Detecting, interpreting, and adapting to trends in the strategic environment is seldom easy for big organizations like the U.S. Navy. Consider East Asia, where the Chinese People's Liberation Army (PLA) is developing an array of weapons and tactics specifically intended to hold U.S. aircraft carriers and their escorts at bay during a conflict in the Taiwan Strait. One revolutionary weapon under development is an antiship ballistic missile (ASBM). Tipped with maneuverable warheads, the ASBM will reportedly boast the range and accuracy to target warships at sea up to 2,500 km distant.1
Such a technology, used in concert with the sizable submarine fleet and other sea-denial capabilities China is assembling, would cast doubt on the survivability of big-deck carriers in a naval war in Asia. Should Chinese defenses gain the upper hand, the United States would face an unpalatable choice. It could reconfigure the Navy for new realities, bolstering its staying power in a fight. It could choose to muddle through, trusting diplomacy to avert conflict. Or it could abandon its position in Asia.

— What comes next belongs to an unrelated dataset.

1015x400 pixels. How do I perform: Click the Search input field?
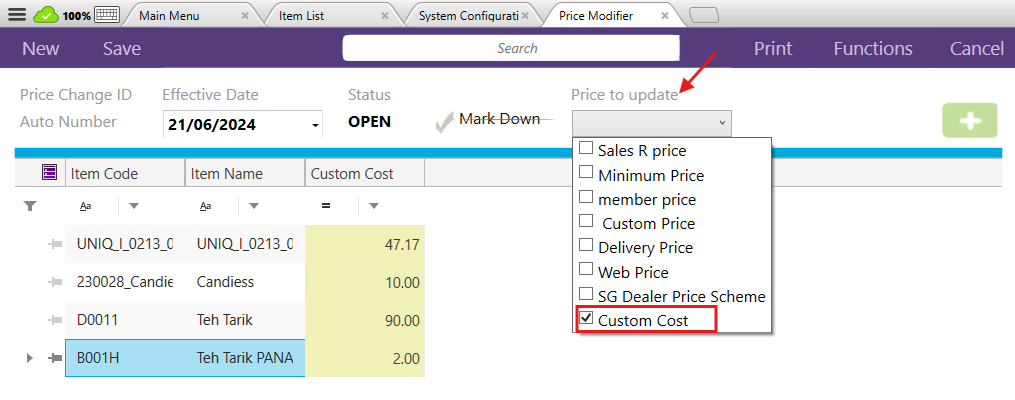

The interplay between defense and offense is nothing new. Indeed, the late Professor Michael Handel counsels in his classic work Masters of War that constant "interaction of the warring states, each searching for a comparative advantage, defines the unique nature of each war" (his emphasis).2 The side able to cope with—or, better yet, get ahead of—perpetual change holds the advantage over a less adaptive foe. But adaptation is not a simple matter of devising superior weaponry. People—not weapons—fight wars.
So, fashioning the right mix of platforms and combat systems is only half the challenge of adaptation. Instilling a culture that encourages enterprise, dynamism, and risk-taking with new systems is just as important to operational success.

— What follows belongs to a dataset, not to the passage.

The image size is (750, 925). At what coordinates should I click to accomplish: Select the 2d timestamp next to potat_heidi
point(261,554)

Pearl Harbor: Catalyst for Innovation
Why look beyond the carrier task force, which has stood the test of time? Look no further than Alfred Thayer Mahan, the father of the modern Navy, for theoretical help. Mahan defined capital ships in general terms, as "the vessels which, by due proportion of defensive and offensive powers, are capable of taking and giving hard knocks."3 Despite his love affair with big-gun battleships, Mahan foresaw that technological change might overtake them.
If so, the dreadnought would find itself displaced from the center of U.S. naval strategy. The same goes for its descendants. If PLA forces can dish out hard knocks against U.S. task forces at extreme range—and this remains an if—then the ability of naval aviation and Tomahawk shooters to deliver hard knocks of their own will fade. It's time to reconsider whether carriers still meet the Mahanian standard for capital ships or should give way to platforms that do.

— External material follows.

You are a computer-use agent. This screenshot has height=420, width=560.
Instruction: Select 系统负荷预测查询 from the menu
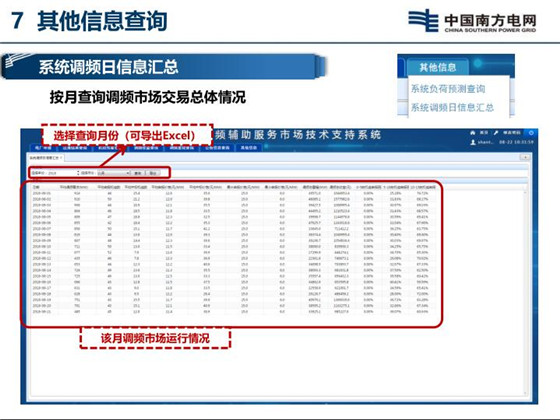tap(448, 89)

World War II furnishes historical precedent on these questions. Codified in war plans developed in the interwar years, U.S. strategy called for the battle fleet to steam across the Pacific Ocean to duel its Japanese counterpart. The Japanese attack on Pearl Harbor, however, deprived the U.S. Pacific Fleet the wherewithal to execute this Mahanian strategy. Without battleships to wrest command of Asian waters from the Imperial Japanese Navy (IJN), the Navy had to improvise.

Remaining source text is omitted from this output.